Il met cette décision sur le compte de “l’esprit de corps” régnant dans la magistrature, qui a selon lui voulu éviter une remise en cause des 64 magistrats impliqués dans cette affaire.

A droite, le porte-parole de l’UMP, Frédéric Lefebvre, a stigmatisé dans un communiqué “l’irresponsabilité des juges”.

“Reconnaître de graves négligences, mais retenir des circonstances atténuantes du fait de l’absence de réaction de la hiérarchie aurait dû entraîner sanction contre le juge, et sanction contre la hiérarchie”, estime-t-il. “Même les excuses du juge ne sont pas au rendez-vous !”.

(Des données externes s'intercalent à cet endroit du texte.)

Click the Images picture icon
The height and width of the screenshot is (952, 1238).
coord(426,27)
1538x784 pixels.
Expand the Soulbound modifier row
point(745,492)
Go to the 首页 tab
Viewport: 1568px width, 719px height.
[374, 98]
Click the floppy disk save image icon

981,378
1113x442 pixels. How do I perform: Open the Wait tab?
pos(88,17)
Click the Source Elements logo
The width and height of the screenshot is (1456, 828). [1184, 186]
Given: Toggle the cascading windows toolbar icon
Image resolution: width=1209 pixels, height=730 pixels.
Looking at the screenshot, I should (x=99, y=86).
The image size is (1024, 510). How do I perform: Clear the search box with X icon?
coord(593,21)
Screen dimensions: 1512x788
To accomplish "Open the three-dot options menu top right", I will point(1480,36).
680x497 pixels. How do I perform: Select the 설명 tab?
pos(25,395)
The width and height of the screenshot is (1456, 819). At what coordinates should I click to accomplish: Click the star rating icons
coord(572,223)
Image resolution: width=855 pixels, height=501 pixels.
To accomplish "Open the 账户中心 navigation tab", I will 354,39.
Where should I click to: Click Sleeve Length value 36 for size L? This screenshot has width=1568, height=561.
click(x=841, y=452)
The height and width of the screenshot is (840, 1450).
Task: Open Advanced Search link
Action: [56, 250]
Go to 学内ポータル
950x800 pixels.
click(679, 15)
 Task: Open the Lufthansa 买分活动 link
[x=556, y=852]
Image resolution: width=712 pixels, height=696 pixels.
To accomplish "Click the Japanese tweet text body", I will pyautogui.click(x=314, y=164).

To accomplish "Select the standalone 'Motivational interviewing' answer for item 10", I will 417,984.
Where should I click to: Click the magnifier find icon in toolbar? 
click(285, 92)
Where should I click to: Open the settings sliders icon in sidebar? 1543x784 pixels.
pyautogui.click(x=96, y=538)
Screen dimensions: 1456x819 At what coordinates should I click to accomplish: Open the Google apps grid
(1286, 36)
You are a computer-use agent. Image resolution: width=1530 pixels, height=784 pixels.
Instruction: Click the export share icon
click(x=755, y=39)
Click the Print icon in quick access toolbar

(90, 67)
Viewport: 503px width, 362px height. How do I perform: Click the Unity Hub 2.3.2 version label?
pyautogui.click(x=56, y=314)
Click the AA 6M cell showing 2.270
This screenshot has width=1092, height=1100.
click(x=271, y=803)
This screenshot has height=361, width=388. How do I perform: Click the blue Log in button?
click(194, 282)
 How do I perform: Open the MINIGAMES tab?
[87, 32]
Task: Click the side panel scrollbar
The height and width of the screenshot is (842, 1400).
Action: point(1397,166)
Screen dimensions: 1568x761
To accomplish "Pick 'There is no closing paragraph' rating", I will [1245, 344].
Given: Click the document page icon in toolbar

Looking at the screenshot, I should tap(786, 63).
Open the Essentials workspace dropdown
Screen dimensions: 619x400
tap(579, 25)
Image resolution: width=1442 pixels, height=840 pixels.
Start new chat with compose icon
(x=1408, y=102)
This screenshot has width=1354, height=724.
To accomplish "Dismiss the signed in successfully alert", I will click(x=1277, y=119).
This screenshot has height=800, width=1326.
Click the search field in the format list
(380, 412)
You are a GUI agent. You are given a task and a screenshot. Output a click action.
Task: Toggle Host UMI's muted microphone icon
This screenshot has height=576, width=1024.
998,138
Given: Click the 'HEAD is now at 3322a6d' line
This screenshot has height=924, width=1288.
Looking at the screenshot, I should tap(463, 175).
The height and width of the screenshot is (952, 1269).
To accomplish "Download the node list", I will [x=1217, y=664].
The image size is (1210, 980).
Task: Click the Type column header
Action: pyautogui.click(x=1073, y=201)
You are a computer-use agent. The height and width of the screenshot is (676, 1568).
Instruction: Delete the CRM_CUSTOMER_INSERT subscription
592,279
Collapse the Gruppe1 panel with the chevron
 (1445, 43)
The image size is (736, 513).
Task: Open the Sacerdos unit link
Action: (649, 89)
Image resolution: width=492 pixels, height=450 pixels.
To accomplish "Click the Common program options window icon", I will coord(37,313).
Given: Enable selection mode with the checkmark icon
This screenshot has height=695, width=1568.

La garde des Sceaux, Rachida Dati, a admis que “beaucoup de Français auront du mal à comprendre une décision qui, dans une affaire aussi grave, prononce une sanction symbolique”, mais a souligné que le CSM était “une instance indépendante”.

Les magistrats sont également outrés par la décision, même s’ils défendent leur collègue injustement sanctionné selon eux.

L’Union syndicale des magistrats (USM, majoritaire) estime dans un communiqué que Fabrice Burgaud était le “bouc émissaire idéal de tous les dysfonctionnements de la justice”.

UN CONFLIT D’INTÉRÊT ?

Mais un nouvel élément risque de changer la donne.

La défense a en effet révélé vendredi qu’un des onze membres du CSM avait siégé à la cour d’appel de Douai pendant l’affaire, rejetant des demandes de remise de liberté d’un des accusés acquittés, ce qui pourrait constituer un conflit d’intérêt.

Vincent Lamanda, qui présidait le CSM, a annoncé avoir convoqué l’intéressé pour recueillir ses explications.

L’ancienne ministre socialiste de la Justice, Elisabeth Guigou, a parlé de “nouveau fiasco” sur France Info.

“Où est la ministre de la Justice ?”, a-t-elle demandé en estimant que Rachida Dati aurait dû “faire vérifier par ses services et par son cabinet que tous les membres de ce CSM n’ont, à un titre ou à un autre, pas participé à cette affaire”.

André Vallini estime que cela relance l’affaire, l’avis du CSM pouvant être annulé pour “vice de forme”.

Mais Rachida Dati a estimé qu’il n’y avait pas conflit d’intérêt, le magistrat concerné, Xavier Chavigné, étant intervenu en 2003, à un moment où Fabrice Burgaud n’était plus en charge de cette affaire depuis un an.

Pour la plupart, la décision du CSM démontre qu’il faut modifier le fonctionnement de la justice, non pas dans le sens prôné par Nicolas Sarkozy et Rachida Dati, qui veulent supprimer le juge d’instruction, mais en suivant les recommandations de la commission d’enquête parlementaire.

Cette dernière avait proposé la mise en place d’une instruction collégiale menée par trois juges.